## Records provided
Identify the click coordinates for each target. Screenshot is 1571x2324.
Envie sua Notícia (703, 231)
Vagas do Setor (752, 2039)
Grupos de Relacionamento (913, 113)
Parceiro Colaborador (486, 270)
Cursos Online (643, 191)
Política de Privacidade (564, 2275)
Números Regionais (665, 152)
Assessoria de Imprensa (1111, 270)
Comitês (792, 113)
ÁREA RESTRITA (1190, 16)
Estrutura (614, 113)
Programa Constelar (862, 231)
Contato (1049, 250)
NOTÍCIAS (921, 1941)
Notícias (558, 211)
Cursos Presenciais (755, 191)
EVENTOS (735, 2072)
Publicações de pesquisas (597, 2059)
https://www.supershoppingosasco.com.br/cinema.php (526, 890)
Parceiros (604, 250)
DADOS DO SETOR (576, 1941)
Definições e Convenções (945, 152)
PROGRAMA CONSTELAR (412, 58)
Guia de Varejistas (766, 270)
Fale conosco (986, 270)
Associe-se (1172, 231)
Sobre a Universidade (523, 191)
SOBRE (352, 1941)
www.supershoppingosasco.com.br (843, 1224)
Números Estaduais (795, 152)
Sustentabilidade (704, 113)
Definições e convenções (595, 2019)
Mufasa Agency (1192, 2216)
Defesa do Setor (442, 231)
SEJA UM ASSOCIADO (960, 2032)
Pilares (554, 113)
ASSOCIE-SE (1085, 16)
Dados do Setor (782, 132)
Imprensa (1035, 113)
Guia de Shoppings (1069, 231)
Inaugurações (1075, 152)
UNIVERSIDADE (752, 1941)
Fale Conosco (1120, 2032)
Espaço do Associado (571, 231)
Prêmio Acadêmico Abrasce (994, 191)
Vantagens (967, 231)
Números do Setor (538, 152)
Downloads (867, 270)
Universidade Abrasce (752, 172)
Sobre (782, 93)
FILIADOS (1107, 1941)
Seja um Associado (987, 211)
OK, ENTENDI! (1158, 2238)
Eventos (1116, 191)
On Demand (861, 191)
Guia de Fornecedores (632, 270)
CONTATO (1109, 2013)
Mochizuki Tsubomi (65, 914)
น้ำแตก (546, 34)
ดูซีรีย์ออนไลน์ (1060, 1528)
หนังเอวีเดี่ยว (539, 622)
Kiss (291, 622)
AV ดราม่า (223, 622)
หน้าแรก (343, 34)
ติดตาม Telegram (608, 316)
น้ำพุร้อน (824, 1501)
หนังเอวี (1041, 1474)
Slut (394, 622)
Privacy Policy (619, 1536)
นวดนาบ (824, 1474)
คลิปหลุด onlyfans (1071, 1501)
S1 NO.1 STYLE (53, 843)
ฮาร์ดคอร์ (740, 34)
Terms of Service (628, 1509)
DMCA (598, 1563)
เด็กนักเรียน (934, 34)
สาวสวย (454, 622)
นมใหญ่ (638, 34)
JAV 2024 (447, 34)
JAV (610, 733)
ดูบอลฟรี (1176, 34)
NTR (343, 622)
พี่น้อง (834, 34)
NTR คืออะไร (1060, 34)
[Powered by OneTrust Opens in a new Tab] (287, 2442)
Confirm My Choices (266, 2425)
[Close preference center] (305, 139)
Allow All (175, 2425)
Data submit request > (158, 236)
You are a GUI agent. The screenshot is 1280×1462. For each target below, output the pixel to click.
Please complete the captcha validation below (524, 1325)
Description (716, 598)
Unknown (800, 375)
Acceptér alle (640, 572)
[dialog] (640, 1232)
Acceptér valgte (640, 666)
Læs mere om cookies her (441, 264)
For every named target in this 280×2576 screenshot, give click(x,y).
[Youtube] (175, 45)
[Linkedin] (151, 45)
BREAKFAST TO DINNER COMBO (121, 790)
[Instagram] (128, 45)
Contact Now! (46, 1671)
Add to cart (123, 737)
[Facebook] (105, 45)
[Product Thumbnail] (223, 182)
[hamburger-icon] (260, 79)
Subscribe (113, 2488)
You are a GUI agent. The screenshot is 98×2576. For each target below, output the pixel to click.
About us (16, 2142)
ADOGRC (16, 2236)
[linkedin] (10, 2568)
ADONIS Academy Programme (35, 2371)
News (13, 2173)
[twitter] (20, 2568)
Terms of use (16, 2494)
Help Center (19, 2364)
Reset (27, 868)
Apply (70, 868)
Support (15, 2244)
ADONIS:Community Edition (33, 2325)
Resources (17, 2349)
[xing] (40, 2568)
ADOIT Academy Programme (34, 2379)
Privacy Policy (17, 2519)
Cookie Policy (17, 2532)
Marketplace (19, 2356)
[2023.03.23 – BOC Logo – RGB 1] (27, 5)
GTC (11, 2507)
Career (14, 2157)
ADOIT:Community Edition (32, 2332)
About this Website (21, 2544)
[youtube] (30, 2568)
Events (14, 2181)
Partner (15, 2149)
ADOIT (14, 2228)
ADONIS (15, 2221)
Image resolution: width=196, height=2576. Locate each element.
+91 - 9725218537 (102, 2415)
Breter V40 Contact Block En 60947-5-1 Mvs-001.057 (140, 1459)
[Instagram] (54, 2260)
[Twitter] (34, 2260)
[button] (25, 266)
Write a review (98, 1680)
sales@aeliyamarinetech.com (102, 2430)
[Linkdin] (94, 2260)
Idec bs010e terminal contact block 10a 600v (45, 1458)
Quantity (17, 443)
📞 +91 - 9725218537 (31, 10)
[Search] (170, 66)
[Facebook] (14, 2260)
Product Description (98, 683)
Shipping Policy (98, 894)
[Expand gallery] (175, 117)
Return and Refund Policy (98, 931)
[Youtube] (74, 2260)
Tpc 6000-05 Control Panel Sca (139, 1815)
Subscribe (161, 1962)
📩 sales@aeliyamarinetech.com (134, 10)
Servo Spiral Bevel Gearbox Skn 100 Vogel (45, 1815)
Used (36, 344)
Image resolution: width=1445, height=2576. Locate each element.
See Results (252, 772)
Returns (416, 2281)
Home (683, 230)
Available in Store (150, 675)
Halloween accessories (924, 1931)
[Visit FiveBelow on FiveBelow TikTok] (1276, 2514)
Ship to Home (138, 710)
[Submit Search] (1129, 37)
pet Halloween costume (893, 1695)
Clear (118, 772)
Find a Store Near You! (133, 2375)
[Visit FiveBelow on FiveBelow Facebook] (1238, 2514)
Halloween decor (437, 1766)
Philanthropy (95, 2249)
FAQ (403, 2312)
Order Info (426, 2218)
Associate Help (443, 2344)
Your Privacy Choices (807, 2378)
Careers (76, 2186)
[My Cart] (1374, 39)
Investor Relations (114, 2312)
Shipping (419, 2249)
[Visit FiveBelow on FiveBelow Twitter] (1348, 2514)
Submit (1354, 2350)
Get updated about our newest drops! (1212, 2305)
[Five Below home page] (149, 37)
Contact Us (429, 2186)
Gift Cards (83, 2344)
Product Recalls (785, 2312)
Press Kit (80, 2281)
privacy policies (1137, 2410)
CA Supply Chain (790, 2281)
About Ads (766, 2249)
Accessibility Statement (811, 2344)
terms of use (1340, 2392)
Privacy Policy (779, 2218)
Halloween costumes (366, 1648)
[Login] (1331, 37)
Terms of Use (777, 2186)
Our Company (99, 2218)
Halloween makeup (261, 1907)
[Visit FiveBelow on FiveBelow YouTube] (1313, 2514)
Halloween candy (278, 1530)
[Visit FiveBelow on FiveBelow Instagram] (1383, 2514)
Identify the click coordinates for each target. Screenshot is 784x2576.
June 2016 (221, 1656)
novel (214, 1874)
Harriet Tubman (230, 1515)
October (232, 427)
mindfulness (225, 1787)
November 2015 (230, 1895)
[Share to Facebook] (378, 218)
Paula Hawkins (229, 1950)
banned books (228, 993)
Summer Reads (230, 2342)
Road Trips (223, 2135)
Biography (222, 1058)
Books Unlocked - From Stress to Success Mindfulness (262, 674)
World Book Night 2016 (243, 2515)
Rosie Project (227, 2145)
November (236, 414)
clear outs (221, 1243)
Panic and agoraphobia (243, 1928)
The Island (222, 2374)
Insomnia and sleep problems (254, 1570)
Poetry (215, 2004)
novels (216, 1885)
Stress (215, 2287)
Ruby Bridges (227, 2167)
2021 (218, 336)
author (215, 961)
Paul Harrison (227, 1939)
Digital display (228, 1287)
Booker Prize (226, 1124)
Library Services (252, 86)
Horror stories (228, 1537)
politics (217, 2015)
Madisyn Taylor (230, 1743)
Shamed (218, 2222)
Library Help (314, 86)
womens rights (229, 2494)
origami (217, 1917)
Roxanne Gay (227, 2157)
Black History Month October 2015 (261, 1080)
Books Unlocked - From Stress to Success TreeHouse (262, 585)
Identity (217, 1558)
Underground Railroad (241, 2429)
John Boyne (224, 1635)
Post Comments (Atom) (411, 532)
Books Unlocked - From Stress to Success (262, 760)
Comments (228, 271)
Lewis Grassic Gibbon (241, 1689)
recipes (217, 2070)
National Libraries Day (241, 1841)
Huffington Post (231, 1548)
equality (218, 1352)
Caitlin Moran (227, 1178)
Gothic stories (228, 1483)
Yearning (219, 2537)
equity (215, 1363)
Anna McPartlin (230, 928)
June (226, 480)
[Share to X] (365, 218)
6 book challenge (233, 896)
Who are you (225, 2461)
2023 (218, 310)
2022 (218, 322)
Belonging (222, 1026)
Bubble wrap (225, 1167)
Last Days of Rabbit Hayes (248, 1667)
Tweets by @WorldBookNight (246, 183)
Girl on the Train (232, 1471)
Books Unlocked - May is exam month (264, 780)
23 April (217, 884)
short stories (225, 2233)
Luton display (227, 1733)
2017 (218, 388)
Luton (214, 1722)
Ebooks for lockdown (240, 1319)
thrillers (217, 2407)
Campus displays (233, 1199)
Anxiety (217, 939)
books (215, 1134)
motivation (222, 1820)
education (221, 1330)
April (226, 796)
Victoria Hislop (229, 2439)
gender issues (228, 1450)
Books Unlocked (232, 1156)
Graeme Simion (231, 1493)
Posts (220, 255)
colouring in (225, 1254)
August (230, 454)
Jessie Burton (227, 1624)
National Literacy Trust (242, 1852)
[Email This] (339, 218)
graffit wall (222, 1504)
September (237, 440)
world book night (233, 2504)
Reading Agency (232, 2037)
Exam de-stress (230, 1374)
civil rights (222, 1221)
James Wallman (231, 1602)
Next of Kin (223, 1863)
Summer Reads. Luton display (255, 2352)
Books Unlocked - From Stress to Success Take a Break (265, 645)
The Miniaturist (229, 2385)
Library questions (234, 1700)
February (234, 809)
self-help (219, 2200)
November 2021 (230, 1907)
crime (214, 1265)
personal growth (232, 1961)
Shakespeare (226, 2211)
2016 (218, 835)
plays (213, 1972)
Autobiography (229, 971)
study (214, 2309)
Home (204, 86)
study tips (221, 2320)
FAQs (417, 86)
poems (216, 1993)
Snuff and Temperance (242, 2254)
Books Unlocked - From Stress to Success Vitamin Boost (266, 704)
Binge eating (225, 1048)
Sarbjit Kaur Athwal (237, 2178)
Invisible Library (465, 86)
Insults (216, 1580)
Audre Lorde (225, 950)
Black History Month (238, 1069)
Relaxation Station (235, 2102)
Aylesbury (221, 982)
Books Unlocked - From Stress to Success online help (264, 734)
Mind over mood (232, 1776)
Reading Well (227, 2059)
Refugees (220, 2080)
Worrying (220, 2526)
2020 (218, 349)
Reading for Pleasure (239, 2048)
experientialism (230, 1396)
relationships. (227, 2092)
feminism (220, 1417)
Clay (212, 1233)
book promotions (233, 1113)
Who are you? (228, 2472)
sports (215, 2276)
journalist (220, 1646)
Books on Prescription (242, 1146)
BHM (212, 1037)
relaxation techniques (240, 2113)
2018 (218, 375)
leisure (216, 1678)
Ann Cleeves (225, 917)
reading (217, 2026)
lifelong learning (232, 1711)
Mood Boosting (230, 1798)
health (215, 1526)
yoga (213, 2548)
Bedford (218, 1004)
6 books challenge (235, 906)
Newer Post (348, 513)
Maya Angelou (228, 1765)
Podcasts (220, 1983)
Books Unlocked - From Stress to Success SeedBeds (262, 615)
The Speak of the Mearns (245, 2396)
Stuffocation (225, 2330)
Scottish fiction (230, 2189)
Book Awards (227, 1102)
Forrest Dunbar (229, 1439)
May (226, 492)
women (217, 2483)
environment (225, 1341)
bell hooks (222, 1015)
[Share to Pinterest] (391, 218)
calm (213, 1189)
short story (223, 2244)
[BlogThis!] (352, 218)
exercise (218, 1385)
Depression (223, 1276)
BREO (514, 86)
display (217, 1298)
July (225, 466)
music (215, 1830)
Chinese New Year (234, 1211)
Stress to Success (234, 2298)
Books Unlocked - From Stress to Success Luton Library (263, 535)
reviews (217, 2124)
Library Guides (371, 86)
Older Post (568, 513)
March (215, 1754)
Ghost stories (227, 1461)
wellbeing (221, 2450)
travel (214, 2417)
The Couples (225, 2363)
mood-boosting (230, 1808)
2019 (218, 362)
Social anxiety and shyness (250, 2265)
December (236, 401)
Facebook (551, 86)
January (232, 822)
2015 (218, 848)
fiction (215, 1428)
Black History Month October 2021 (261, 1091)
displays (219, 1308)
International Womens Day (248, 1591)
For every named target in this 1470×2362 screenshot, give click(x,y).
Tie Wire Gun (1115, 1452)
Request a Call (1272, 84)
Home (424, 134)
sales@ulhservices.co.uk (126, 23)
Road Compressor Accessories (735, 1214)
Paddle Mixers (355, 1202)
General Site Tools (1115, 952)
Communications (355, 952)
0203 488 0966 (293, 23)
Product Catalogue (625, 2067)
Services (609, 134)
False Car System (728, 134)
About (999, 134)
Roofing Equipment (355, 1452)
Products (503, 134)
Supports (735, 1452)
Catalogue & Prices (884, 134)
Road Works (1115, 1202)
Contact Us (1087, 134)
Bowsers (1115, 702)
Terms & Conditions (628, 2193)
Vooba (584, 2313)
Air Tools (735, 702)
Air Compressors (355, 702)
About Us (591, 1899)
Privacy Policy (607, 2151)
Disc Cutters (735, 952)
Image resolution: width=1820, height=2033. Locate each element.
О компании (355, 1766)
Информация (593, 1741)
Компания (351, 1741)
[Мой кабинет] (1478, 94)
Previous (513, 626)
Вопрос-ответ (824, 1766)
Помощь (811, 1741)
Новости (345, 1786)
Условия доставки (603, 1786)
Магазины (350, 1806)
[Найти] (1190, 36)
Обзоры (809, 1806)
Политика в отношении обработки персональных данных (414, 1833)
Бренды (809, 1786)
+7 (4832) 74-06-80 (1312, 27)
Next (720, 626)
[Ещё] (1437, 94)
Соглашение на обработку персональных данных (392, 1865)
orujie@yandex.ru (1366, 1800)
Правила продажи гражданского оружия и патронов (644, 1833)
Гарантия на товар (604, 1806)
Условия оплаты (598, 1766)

## What is being asked
Your answer should be a single number: the count of lines in the records that contain "named".

## Result for this exercise
2